**** DATASET ENTRIES
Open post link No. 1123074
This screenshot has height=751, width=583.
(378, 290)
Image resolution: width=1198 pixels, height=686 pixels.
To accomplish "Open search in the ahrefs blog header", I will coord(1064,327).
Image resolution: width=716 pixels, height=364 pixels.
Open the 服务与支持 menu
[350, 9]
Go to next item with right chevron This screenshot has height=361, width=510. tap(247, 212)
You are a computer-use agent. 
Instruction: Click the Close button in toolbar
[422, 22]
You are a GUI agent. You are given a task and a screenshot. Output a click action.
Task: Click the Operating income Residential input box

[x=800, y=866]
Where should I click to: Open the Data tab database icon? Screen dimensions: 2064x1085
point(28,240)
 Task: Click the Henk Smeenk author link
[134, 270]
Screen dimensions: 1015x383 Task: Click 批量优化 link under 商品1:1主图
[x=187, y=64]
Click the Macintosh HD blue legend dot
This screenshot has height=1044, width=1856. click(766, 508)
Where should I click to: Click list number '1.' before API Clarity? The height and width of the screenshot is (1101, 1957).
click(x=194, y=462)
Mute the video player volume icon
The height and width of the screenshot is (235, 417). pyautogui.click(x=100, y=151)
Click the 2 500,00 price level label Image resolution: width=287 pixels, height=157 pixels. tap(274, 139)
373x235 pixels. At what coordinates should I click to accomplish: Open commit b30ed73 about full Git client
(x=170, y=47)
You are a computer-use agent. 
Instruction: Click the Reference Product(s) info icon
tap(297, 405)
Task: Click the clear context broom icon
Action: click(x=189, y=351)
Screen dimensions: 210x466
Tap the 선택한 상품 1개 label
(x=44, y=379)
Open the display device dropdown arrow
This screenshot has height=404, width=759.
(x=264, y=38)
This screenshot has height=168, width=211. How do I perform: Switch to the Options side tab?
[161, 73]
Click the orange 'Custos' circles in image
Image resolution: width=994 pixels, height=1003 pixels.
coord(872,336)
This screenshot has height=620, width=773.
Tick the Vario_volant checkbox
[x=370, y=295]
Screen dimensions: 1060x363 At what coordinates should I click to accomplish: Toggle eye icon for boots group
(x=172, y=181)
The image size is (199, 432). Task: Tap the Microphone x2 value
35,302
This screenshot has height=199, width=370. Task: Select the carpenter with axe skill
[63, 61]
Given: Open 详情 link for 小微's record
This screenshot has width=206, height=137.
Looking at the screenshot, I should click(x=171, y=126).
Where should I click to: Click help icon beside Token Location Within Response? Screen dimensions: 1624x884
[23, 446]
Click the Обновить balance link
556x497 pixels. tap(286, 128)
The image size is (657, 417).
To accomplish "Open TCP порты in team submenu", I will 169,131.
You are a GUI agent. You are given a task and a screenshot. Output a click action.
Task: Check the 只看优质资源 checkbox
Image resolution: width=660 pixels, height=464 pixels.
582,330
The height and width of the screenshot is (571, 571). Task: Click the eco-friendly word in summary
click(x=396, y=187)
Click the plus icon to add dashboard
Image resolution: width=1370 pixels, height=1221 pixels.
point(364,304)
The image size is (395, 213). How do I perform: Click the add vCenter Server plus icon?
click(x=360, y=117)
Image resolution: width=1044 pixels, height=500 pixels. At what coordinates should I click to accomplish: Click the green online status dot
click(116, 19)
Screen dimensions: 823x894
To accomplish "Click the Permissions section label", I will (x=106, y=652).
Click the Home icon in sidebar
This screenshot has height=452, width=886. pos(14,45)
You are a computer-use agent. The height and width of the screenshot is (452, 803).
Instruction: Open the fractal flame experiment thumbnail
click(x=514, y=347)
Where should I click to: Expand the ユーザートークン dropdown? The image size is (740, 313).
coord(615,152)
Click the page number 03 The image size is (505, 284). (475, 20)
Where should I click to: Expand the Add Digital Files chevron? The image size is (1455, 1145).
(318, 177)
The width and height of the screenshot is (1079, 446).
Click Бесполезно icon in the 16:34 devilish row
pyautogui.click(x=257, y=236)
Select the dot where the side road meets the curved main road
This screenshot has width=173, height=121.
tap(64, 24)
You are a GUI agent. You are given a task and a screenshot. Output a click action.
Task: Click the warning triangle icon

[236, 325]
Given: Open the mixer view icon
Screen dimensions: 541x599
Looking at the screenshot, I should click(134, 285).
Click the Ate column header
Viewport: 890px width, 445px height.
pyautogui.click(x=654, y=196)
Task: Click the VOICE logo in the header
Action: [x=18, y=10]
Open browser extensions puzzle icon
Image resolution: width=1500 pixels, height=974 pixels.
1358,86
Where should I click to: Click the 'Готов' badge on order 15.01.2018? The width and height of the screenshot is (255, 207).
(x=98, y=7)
********
# BRIEF:
Please pick out each line in the rows above that contains the word "number", treating uppercase and lowercase letters as different.

# EXERCISE OUTPUT:
Where should I click to: Click list number '1.' before API Clarity? The height and width of the screenshot is (1101, 1957).
Click the page number 03 The image size is (505, 284). (475, 20)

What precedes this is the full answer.